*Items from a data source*
****

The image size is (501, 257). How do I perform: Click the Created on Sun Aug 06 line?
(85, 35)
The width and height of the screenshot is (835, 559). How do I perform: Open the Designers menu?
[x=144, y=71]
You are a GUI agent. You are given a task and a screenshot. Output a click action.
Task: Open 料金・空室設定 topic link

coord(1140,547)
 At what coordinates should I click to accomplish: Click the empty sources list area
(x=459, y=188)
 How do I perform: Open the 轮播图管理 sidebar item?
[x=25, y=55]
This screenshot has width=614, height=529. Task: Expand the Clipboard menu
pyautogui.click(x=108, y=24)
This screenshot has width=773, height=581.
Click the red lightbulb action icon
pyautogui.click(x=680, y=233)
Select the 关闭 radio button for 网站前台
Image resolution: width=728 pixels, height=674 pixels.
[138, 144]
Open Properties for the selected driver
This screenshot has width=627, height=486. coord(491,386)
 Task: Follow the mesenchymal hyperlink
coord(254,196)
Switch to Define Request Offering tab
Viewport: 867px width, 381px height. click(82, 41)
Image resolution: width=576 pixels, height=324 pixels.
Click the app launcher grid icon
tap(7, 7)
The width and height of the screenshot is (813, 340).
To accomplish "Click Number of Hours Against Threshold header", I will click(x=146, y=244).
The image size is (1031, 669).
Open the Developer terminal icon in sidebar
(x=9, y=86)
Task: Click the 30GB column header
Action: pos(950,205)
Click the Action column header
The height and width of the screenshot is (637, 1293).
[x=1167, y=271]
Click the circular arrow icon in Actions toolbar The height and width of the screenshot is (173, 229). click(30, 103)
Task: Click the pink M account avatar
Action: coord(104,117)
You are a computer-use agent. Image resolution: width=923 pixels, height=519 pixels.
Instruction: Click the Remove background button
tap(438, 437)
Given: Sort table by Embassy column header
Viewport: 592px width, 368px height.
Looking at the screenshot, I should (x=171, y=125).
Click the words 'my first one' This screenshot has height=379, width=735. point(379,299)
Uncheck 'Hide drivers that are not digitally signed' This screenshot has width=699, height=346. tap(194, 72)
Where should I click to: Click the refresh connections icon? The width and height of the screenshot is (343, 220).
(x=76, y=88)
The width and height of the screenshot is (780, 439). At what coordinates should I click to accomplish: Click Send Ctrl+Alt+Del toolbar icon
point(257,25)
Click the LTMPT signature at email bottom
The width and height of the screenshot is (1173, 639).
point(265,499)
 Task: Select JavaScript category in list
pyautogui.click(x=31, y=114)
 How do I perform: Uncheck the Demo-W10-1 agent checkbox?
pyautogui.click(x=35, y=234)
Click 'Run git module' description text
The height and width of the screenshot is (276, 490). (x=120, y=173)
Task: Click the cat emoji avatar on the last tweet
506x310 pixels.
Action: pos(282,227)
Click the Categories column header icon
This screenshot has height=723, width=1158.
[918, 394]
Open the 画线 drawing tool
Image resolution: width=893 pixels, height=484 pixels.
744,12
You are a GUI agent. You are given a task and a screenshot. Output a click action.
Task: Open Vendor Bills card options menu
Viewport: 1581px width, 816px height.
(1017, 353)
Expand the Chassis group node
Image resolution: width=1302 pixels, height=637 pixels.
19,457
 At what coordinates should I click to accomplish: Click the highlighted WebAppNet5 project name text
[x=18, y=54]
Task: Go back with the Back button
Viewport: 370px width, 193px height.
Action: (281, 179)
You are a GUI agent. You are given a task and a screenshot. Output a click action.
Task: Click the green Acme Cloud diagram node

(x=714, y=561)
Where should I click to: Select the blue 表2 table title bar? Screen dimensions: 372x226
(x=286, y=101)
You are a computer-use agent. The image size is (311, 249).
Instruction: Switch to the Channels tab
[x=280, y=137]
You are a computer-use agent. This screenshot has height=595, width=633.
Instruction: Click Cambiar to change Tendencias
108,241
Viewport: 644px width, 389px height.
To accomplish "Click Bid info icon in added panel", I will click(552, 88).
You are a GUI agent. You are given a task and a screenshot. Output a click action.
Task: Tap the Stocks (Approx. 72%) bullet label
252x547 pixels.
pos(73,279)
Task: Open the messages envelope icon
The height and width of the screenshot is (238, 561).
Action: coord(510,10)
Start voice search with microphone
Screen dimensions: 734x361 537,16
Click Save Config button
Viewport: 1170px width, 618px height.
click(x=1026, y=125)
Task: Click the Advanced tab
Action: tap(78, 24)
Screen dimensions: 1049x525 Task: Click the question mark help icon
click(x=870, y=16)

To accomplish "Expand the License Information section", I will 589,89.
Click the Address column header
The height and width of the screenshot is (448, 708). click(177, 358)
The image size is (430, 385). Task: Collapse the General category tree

****

*GIVEN PROBLEM*
Lay out every line of the records above as a numbered list, leaving out any blank lines.

*OUTPUT OF THE EXERCISE*
1. The image size is (501, 257). How do I perform: Click the Created on Sun Aug 06 line?
2. (85, 35)
3. The width and height of the screenshot is (835, 559). How do I perform: Open the Designers menu?
4. [x=144, y=71]
5. You are a GUI agent. You are given a task and a screenshot. Output a click action.
6. Task: Open 料金・空室設定 topic link
7. coord(1140,547)
8.  At what coordinates should I click to accomplish: Click the empty sources list area
9. (x=459, y=188)
10.  How do I perform: Open the 轮播图管理 sidebar item?
11. [x=25, y=55]
12. This screenshot has width=614, height=529. Task: Expand the Clipboard menu
13. pyautogui.click(x=108, y=24)
14. This screenshot has width=773, height=581.
15. Click the red lightbulb action icon
16. pyautogui.click(x=680, y=233)
17. Select the 关闭 radio button for 网站前台
18. Image resolution: width=728 pixels, height=674 pixels.
19. [138, 144]
20. Open Properties for the selected driver
21. This screenshot has width=627, height=486. coord(491,386)
22.  Task: Follow the mesenchymal hyperlink
23. coord(254,196)
24. Switch to Define Request Offering tab
25. Viewport: 867px width, 381px height. click(82, 41)
26. Image resolution: width=576 pixels, height=324 pixels.
27. Click the app launcher grid icon
28. tap(7, 7)
29. The width and height of the screenshot is (813, 340).
30. To accomplish "Click Number of Hours Against Threshold header", I will click(x=146, y=244).
31. The image size is (1031, 669).
32. Open the Developer terminal icon in sidebar
33. (x=9, y=86)
34. Task: Click the 30GB column header
35. Action: pos(950,205)
36. Click the Action column header
37. The height and width of the screenshot is (637, 1293).
38. [x=1167, y=271]
39. Click the circular arrow icon in Actions toolbar The height and width of the screenshot is (173, 229). click(30, 103)
40. Task: Click the pink M account avatar
41. Action: coord(104,117)
42. You are a computer-use agent. Image resolution: width=923 pixels, height=519 pixels.
43. Instruction: Click the Remove background button
44. tap(438, 437)
45. Given: Sort table by Embassy column header
46. Viewport: 592px width, 368px height.
47. Looking at the screenshot, I should (x=171, y=125).
48. Click the words 'my first one' This screenshot has height=379, width=735. point(379,299)
49. Uncheck 'Hide drivers that are not digitally signed' This screenshot has width=699, height=346. tap(194, 72)
50. Where should I click to: Click the refresh connections icon? The width and height of the screenshot is (343, 220).
51. (x=76, y=88)
52. The width and height of the screenshot is (780, 439). At what coordinates should I click to accomplish: Click Send Ctrl+Alt+Del toolbar icon
53. point(257,25)
54. Click the LTMPT signature at email bottom
55. The width and height of the screenshot is (1173, 639).
56. point(265,499)
57.  Task: Select JavaScript category in list
58. pyautogui.click(x=31, y=114)
59.  How do I perform: Uncheck the Demo-W10-1 agent checkbox?
60. pyautogui.click(x=35, y=234)
61. Click 'Run git module' description text
62. The height and width of the screenshot is (276, 490). (x=120, y=173)
63. Task: Click the cat emoji avatar on the last tweet
64. 506x310 pixels.
65. Action: pos(282,227)
66. Click the Categories column header icon
67. This screenshot has height=723, width=1158.
68. [918, 394]
69. Open the 画线 drawing tool
70. Image resolution: width=893 pixels, height=484 pixels.
71. 744,12
72. You are a GUI agent. You are given a task and a screenshot. Output a click action.
73. Task: Open Vendor Bills card options menu
74. Viewport: 1581px width, 816px height.
75. (1017, 353)
76. Expand the Chassis group node
77. Image resolution: width=1302 pixels, height=637 pixels.
78. 19,457
79.  At what coordinates should I click to accomplish: Click the highlighted WebAppNet5 project name text
80. [x=18, y=54]
81. Task: Go back with the Back button
82. Viewport: 370px width, 193px height.
83. Action: (281, 179)
84. You are a GUI agent. You are given a task and a screenshot. Output a click action.
85. Task: Click the green Acme Cloud diagram node
86. (x=714, y=561)
87. Where should I click to: Select the blue 表2 table title bar? Screen dimensions: 372x226
88. (x=286, y=101)
89. You are a computer-use agent. The image size is (311, 249).
90. Instruction: Switch to the Channels tab
91. [x=280, y=137]
92. You are a computer-use agent. This screenshot has height=595, width=633.
93. Instruction: Click Cambiar to change Tendencias
94. 108,241
95. Viewport: 644px width, 389px height.
96. To accomplish "Click Bid info icon in added panel", I will click(552, 88).
97. You are a GUI agent. You are given a task and a screenshot. Output a click action.
98. Task: Tap the Stocks (Approx. 72%) bullet label
99. 252x547 pixels.
100. pos(73,279)
101. Task: Open the messages envelope icon
102. The height and width of the screenshot is (238, 561).
103. Action: coord(510,10)
104. Start voice search with microphone
105. Screen dimensions: 734x361 537,16
106. Click Save Config button
107. Viewport: 1170px width, 618px height.
108. click(x=1026, y=125)
109. Task: Click the Advanced tab
110. Action: tap(78, 24)
111. Screen dimensions: 1049x525 Task: Click the question mark help icon
112. click(x=870, y=16)
113. To accomplish "Expand the License Information section", I will 589,89.
114. Click the Address column header
115. The height and width of the screenshot is (448, 708). click(177, 358)
116. The image size is (430, 385). Task: Collapse the General category tree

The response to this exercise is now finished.